Obamacare and its impact on the US

Since the Affordable Care Act (aka Obamacare) first became enacted into law in March, 2010 much has been said and written about it.  We in the United States all know that it is scheduled to be implemented in January, 2014.

However, what isn’t said or talked about is the impact it will have on US citizens in 2014.

Applications for Obamacare are scheduled to be launched in October, 2013 and from what I can gather thus far the application is 60 pages long.  Yes, sixty pages long.  I’m in a unique position in that in my state I’m licensed to sell insurance.  I currently hold a NJ Life, Health and Variable Authority which means I can sell Life, Health and Annuity products in Chris Christieland.

This law came about because the United States is the only civilized nation in the Western world that does not have National Healthcare for its citizens.  Yes, we do have Medicare but that is solely for retirees, not the general public.  The United States is unique in that it does offer a variety of choices concerning health insurance as there are dozens of insurance carriers, most of whom are publicly traded entities.

However there’s never really been one set of rules to abide by because each state in the United States has their insurance commissioner and hence their own rules as to what are acceptable in their state of domicile.  For example in New Jersey (aka Chris Christieland)  we have Guaranteed Insured which means that if an insurance company accepts an application for insurance and the insured has paid their premium and gone thru their free look period, they’re insured regardless of the insurance company does (or tries to do) after the fact.  Other states will run MIB reports and investigate for reasons to either increase the premium or deny coverage altogether.

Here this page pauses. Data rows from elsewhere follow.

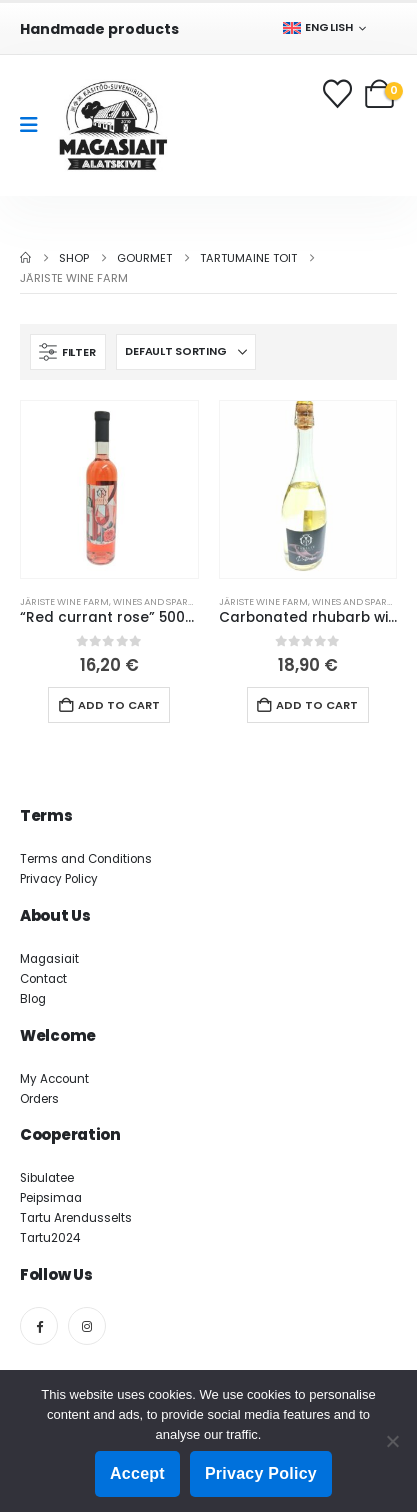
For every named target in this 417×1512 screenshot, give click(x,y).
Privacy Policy (59, 879)
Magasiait (49, 959)
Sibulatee (47, 1178)
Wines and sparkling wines (179, 601)
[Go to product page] (109, 489)
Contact (43, 979)
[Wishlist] (339, 93)
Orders (39, 1099)
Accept (137, 1473)
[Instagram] (87, 1326)
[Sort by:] (186, 352)
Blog (33, 999)
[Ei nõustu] (392, 1441)
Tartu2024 (50, 1238)
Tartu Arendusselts (76, 1218)
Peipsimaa (51, 1198)
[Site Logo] (113, 125)
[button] (68, 352)
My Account (54, 1079)
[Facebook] (39, 1326)
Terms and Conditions (86, 859)
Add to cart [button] (119, 705)
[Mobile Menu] (35, 125)
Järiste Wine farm (64, 601)
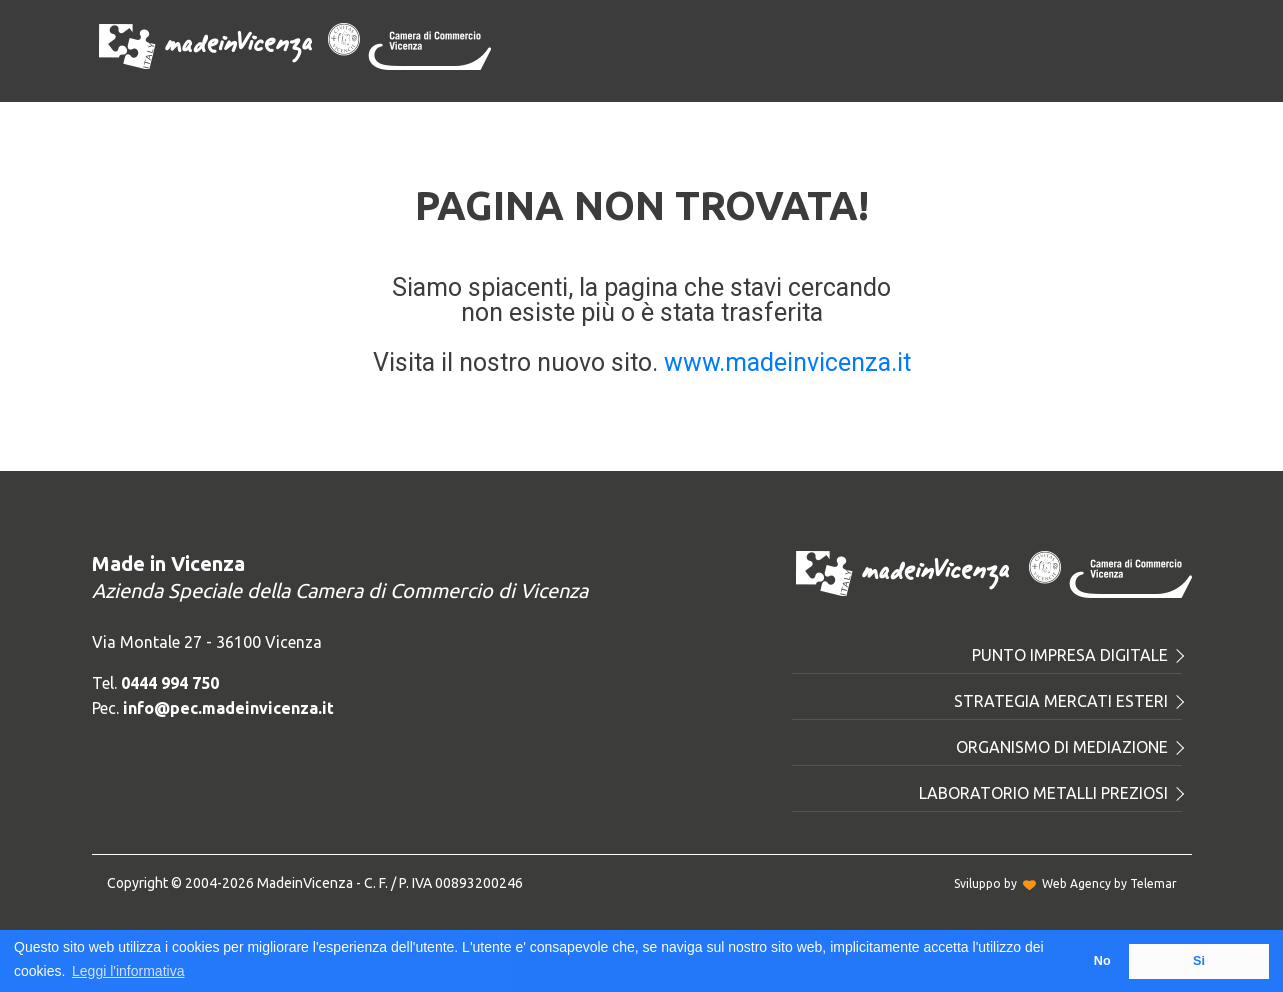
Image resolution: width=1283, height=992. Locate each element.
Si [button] (1199, 961)
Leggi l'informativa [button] (128, 971)
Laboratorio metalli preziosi (1050, 793)
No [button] (1102, 961)
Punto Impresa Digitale (1077, 655)
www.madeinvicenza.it (787, 362)
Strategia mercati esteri (1068, 701)
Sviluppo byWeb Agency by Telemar (1065, 883)
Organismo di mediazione (1069, 747)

Additionally the law was created because up to 45 million Americans do not have health insurance for even basic coverage.  Traditionally employers here provide health insurance because it is a huge tax deduction for them. Besides that the US government never really wanted to get involved with individual coverage.

There was never a law that stated employers must carry coverage for employees hence many small businesses don’t carry any coverage at all.  This is all based on the “rugged individual” theory rampant in many parts of the US or the “ownership” theory.  What no one says is that “ownership” means you’re on your own.

When this law was first enacted, I, like many of my countryman applauded the effort.  However as we getting closer to the implementation date, I’m seeing many “cracks in the foundation”, so to speak.  The law provides vouchers by means of tax credits for individuals or families that make up to $93,000 a year.

At first glance you may think well what’s wrong with that?  Many people in the US don’t earn $93,000 a year.  True.  However the “voucher” will only cover about 50% of the premium and the balance is paid by the individual.  So, you ask what’s wrong with that?  Wouldn’t that serve to reduce the monthly premium?  Maybe, but probably not.

As I mentioned earlier, the majority of major health insurers are publicly traded firms.  Companies such as Aetna, Cigna, United Healthcare are major, well known firms that are publicly traded.  What do you think will happen if they now have to, by law offer insurance to 45 million Americans who otherwise wouldn’t qualify for coverage?

You guessed it.

Insurance premiums will go up.  In fact it’s estimated that even with the “voucher” a family of 4 will pay close to $1,000.00 per month for coverage.  Insurance premiums will double because the law never mandated what an acceptable premium is.  Case-in-point, someone who had Cobra benefits that are due to expire and now has to get individual coverage will be quite surprised at what they will now have to pay for coverage.

Heretofore they may have been paying $1,000.00 per month; they may see their premiums increased by up to 100%.  So instead of paying $1,000.00 per month, they will now pay upwards past $2,000.00 per month.

Medicaid?  Unless you’re living in the street it is virtually unattainable.  Another hole in this bill is that it doesn’t mandate cobra continuation across the board to all states.

Employers who do not provide group coverage to their employees will pay a $2,500.00 penalty per employee who isn’t covered by health insurance.  So if you’re a small business and you don’t provide coverage, you’ll pay the penalty.

So what?  If you provide coverage you’ll pay far more than that in insurance premiums.  In contrast $2,500 is cheap compared to the $12-15,000 a year you’ll pay in providing insurance coverage.

This law is another example of legislation that doesn’t go far enough.  It’s another example of a law devised by people who live in a glass bubble and really don’t know or understand the real world issues that we, the people face.  This law could in fact be the nail in the coffin for the middle class in America.

True, it does mandate that all Americans must have coverage but most of us assumed that the government by virtue of “vouchers” would be paying for it.  The fact is that we the policyholders will be paying for it by virtue of higher premiums.  No publicly traded firm is a charitable organization; they are for profit firms that are beholden to shareholders, not policy owners.

Who is going to pay for the medical coverage for nearly 20% of the population that don’t have coverage?  We the policy holders will.  It is estimated that 900,000 bankruptcies are filed in the United States for medical reasons.  I suspect that number will increase in the time to come.